*** Opening of PROVIDED PASSAGE ***

For nearly six years, the Nishnawbe Aski Nation has been asking for an investigation into the death of a 54-year-old woman on an ORNGE air ambulance.
Sheila Childsforever died of a heart attack on an ORNGE helicopter while she was being medically evacuated from her home in Wawakapewin First Nation.
CBC News has obtained documents containing an initial coroner’s investigation statement on the 2006 death of Childsforever. The documents say delays in the air ambulance service "had some bearing on this patient’s outcome."
"When the late Sheila Childsforever died, we approached the coroner’s office hoping that, if there was an inquest into the late chief’s death, … there would be some recommendations on response airtimes and air ambulance," said Stan Beardy, Grand Chief of the Nishnawbe Aski Nation, which includes Wawakapewin.
But the request for an inquest was denied.

*** Close of PROVIDED PASSAGE ***
*** Opening of DATA FOR REVIEW ***

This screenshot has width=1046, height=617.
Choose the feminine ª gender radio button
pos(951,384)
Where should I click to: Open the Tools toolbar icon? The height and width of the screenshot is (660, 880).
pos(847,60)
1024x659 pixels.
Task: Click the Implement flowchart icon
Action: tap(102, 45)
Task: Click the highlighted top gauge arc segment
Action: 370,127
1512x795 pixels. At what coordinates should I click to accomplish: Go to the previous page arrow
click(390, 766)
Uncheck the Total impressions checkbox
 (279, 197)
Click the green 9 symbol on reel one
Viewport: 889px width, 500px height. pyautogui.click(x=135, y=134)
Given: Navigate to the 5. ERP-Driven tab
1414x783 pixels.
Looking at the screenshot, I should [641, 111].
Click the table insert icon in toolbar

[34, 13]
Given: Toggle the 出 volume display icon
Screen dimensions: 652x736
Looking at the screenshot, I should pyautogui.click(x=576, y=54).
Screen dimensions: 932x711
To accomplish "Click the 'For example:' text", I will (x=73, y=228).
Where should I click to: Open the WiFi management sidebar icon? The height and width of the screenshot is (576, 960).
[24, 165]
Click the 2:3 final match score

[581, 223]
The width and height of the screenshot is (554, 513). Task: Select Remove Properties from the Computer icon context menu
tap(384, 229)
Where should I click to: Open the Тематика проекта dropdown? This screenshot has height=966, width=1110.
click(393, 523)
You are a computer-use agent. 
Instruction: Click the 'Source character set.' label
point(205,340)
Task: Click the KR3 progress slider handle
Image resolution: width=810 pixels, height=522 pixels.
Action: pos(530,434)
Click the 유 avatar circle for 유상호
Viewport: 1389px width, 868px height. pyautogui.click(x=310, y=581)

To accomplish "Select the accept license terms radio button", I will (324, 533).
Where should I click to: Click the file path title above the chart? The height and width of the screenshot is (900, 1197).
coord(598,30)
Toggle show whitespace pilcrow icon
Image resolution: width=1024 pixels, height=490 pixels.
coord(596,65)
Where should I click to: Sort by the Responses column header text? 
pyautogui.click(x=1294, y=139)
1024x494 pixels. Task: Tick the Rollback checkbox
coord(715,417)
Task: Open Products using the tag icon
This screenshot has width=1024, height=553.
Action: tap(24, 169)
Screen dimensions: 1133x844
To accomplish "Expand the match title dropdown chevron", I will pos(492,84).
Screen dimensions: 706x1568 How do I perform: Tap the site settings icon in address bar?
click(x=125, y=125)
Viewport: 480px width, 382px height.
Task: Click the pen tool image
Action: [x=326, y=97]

*** Close of DATA FOR REVIEW ***

(ACTIVITY LIST):
(1) In the article on Sheila Childsforever's death, what is the name of the First Nation from which she was being medically evacuated?
(2) Carry on the article about Sheila Childsforever's death on an ORNGE helicopter, picking up after its final sentence.

(TASK-BY-TASK ANSWERS):
(1) Wawakapewin First Nation.

(2)
"We had hoped to raise the issue of ORNGE and the level of service they’re able to provide to my fly-in communities," Beardy said.
Report's existence denied
Most of the First Nations Beardy represents don’t have road access and air ambulance is their only option for emergency transportation. Wawakapewin is located 350 kilometers north of Sioux Lookout, Ont.
After the death in 2006, ORNGE wrote a report and provided it to the coroner’s office. In a 2007 letter to Nishnawbe Aski Nation, then-ORNGE President Chris Mazza told chiefs that they should contact the coroner’s office to learn what is in the report.
The report from ORNGE is also referred to in an Aug. 8, 2007 letter from the coroner’s office.
"I am also reviewing the report of the ORNGE air ambulance response in this matter," Dr. David Legge wrote.
Legge was the regional supervising coroner in northwestern Ontario at the time.
But Nishnawbe Aski Nation has been unable to obtain a copy of the report. And the coroner’s office has denied to CBC News that such a report exists.
"I was able to speak with the Regional Supervising Coroner of the day who reviewed this case and he stated that there was no coroner’s report with respect to ORNGE specifically," wrote Cheryl Mahyr the Issues Manager at the Office of the Chief Coroner, in an email to CBC.
"The issue of transport was examined in this case but was found to not have affected the outcome."